Ben Finney <bign...@debian.org> writes:

> That does require “Derivative Works […] must include a readable copy of
> the attribution notices contained within such NOTICE file […] in at
> least one of the following places: […] within the Source form or
> documentation, if provided along with the Derivative Works; […]”.

> Do you think the routine inclusion of those notices, in the package's
> ‘copyright’ file, does not satisfy the above clause?

It does if you actually include the entire contents of NOTICE in the
copyright file, and are meticulous about updating debian/copyright every
time upstream changes the NOTICE file.  I definitely do not trust myself
to do this, particularly when just installing the NOTICE file is trivial
with our packaging tools and makes the problem go away completely.
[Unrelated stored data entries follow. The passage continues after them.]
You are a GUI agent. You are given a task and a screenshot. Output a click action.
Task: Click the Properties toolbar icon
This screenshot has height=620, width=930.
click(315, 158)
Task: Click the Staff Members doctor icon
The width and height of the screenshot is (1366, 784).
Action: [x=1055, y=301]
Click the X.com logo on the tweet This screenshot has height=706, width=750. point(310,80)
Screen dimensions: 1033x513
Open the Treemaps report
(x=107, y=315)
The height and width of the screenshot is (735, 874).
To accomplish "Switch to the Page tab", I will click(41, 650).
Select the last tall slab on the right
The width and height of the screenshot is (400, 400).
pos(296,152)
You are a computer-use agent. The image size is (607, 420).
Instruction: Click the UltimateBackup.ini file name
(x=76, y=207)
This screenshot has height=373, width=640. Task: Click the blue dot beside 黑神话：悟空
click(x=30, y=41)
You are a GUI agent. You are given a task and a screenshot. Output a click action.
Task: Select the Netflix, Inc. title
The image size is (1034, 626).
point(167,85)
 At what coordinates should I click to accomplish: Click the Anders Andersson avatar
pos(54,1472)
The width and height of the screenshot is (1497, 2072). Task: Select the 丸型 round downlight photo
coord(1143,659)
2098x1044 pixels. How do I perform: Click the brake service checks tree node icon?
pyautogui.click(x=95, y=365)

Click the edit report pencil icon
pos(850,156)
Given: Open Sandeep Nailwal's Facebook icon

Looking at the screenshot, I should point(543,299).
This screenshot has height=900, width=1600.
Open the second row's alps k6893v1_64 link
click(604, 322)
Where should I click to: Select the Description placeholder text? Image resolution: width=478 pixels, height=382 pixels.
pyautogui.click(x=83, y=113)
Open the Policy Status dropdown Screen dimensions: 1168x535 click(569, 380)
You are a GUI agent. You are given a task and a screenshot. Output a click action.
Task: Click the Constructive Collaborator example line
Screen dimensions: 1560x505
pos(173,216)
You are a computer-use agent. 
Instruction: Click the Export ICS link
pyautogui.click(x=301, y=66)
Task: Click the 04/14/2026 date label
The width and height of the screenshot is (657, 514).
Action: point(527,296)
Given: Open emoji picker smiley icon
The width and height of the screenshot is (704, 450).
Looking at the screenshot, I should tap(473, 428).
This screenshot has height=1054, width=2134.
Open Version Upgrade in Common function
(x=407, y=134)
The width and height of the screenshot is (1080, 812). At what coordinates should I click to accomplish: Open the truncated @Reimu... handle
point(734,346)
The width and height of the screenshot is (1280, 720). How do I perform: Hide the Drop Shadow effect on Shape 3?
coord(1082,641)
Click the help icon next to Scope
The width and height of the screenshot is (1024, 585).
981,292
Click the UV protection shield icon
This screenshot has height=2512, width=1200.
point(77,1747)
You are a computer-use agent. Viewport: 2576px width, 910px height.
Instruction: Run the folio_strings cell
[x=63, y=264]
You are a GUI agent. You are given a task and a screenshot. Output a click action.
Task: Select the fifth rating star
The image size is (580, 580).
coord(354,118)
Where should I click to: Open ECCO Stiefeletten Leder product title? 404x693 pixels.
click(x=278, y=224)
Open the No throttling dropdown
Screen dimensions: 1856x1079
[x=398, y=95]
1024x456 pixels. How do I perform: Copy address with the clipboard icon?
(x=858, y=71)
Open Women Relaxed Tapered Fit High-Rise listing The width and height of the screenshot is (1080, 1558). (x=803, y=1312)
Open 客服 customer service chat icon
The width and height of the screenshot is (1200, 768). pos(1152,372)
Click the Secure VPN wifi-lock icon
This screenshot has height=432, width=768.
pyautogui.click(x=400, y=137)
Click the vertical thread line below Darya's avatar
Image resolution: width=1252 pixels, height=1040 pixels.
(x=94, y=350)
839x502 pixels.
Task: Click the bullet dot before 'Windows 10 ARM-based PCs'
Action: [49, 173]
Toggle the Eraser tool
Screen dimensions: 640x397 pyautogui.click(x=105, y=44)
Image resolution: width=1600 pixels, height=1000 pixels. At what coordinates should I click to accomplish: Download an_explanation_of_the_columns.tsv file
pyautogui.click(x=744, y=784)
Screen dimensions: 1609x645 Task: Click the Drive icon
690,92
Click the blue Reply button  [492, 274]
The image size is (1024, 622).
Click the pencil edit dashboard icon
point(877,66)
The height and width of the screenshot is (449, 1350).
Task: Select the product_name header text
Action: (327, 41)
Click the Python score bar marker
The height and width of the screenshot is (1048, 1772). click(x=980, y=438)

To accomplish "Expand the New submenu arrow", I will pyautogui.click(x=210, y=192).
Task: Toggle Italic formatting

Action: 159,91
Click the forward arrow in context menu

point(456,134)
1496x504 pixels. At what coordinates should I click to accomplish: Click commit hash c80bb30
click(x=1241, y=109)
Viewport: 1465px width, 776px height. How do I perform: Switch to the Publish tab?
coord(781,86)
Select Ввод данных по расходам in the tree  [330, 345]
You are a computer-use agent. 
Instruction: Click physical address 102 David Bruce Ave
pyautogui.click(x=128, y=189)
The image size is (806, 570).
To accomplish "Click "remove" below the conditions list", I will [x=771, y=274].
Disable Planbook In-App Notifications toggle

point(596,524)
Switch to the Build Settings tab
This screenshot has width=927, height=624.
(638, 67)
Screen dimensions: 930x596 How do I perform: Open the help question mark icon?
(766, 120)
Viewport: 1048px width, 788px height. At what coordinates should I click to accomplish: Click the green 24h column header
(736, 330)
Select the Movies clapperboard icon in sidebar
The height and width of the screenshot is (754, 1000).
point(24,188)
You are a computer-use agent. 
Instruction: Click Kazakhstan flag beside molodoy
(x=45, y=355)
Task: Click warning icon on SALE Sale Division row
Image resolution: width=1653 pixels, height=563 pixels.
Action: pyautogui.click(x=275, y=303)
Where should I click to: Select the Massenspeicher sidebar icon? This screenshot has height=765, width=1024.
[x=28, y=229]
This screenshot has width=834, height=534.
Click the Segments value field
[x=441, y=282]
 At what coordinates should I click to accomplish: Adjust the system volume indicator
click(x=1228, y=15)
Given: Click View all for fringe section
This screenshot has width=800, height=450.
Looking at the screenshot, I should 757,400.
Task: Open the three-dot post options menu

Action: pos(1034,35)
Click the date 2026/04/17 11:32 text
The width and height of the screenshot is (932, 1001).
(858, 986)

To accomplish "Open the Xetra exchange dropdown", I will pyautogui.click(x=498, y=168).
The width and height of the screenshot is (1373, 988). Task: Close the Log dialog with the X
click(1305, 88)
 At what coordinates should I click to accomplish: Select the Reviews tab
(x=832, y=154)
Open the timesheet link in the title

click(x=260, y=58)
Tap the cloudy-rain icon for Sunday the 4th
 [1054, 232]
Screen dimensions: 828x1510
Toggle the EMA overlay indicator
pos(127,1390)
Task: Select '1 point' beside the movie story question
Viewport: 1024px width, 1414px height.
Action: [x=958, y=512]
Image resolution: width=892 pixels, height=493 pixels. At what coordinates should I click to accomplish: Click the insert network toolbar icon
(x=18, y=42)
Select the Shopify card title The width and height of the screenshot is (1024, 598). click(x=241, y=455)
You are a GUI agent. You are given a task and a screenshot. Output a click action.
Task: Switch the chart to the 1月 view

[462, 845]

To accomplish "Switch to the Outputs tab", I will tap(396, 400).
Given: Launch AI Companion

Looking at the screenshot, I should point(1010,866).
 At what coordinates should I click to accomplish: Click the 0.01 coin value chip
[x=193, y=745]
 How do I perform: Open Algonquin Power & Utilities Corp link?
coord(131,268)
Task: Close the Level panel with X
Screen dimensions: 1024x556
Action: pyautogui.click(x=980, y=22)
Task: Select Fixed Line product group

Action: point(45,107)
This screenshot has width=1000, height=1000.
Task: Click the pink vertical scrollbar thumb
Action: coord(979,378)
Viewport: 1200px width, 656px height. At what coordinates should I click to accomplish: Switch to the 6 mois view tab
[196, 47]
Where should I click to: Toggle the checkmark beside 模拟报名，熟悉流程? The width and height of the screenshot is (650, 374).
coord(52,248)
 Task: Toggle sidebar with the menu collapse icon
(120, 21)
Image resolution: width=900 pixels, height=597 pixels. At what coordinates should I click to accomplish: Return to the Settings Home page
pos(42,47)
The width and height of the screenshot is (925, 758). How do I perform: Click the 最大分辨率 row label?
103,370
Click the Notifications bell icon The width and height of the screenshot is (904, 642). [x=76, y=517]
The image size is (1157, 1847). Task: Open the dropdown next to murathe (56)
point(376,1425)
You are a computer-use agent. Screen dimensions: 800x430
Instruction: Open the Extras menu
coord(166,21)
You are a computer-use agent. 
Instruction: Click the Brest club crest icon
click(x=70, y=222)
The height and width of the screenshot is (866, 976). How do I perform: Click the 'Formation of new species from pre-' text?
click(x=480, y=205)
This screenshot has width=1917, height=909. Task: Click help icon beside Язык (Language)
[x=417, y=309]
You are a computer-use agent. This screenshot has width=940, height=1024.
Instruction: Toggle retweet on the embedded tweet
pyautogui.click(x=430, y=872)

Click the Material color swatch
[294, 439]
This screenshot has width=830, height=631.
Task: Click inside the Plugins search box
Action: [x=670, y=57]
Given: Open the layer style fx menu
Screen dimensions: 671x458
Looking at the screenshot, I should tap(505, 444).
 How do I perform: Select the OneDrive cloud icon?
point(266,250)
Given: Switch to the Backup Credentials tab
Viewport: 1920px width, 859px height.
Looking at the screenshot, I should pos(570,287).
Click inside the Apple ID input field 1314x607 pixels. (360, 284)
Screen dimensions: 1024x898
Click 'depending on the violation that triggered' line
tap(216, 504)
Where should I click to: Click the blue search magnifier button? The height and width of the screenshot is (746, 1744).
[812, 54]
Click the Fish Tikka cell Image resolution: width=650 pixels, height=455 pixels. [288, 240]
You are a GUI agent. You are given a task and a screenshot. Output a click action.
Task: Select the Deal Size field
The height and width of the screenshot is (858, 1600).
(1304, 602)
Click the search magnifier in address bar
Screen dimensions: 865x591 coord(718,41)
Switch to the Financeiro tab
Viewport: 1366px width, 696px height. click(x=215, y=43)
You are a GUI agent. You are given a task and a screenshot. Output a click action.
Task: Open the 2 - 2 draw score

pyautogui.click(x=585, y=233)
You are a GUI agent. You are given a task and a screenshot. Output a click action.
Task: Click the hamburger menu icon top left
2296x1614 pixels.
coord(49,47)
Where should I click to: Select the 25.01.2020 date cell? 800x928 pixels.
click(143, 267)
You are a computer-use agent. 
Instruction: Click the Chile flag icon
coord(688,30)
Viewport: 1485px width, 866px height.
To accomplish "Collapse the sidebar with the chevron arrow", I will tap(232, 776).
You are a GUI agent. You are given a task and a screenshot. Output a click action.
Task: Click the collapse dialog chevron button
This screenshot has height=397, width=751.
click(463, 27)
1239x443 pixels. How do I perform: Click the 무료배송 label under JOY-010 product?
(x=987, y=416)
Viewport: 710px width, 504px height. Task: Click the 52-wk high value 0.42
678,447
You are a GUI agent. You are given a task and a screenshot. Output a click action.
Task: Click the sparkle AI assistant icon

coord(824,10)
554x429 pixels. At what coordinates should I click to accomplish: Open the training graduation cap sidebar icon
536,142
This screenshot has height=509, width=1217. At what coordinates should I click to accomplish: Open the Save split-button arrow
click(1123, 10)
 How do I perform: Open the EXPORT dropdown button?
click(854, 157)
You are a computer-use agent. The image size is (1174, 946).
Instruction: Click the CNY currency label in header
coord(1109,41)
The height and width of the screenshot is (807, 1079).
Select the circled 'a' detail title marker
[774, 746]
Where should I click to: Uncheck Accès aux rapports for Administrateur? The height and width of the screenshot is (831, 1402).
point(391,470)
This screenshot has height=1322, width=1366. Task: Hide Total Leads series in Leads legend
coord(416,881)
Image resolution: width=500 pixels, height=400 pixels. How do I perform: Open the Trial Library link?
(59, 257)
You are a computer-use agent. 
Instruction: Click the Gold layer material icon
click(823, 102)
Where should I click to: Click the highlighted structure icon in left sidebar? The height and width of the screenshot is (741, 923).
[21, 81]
Perhaps you were under the assumption that the NOTICE file contains only
the copyright and license statement that we would naturally put in
debian/copyright anyway?  While there are *some* Apache 2.0 packages where
this is the case, there is nothing about the Apache 2.0 license that
requires this, and there are definitely packages where this is *not* the
case.

While there are other ways to satisfying the Apache 2.0 requirement, I
strongly believe that the best approach for *Debian* as a whole to take is
to just routinely install the NOTICE file as part of the package
documentation.  This is simple, foolproof, trivial to do, and lets us
forget about this issue entirely rather than carefully analyzing the
situation or remembering to resync copies of the upstream file.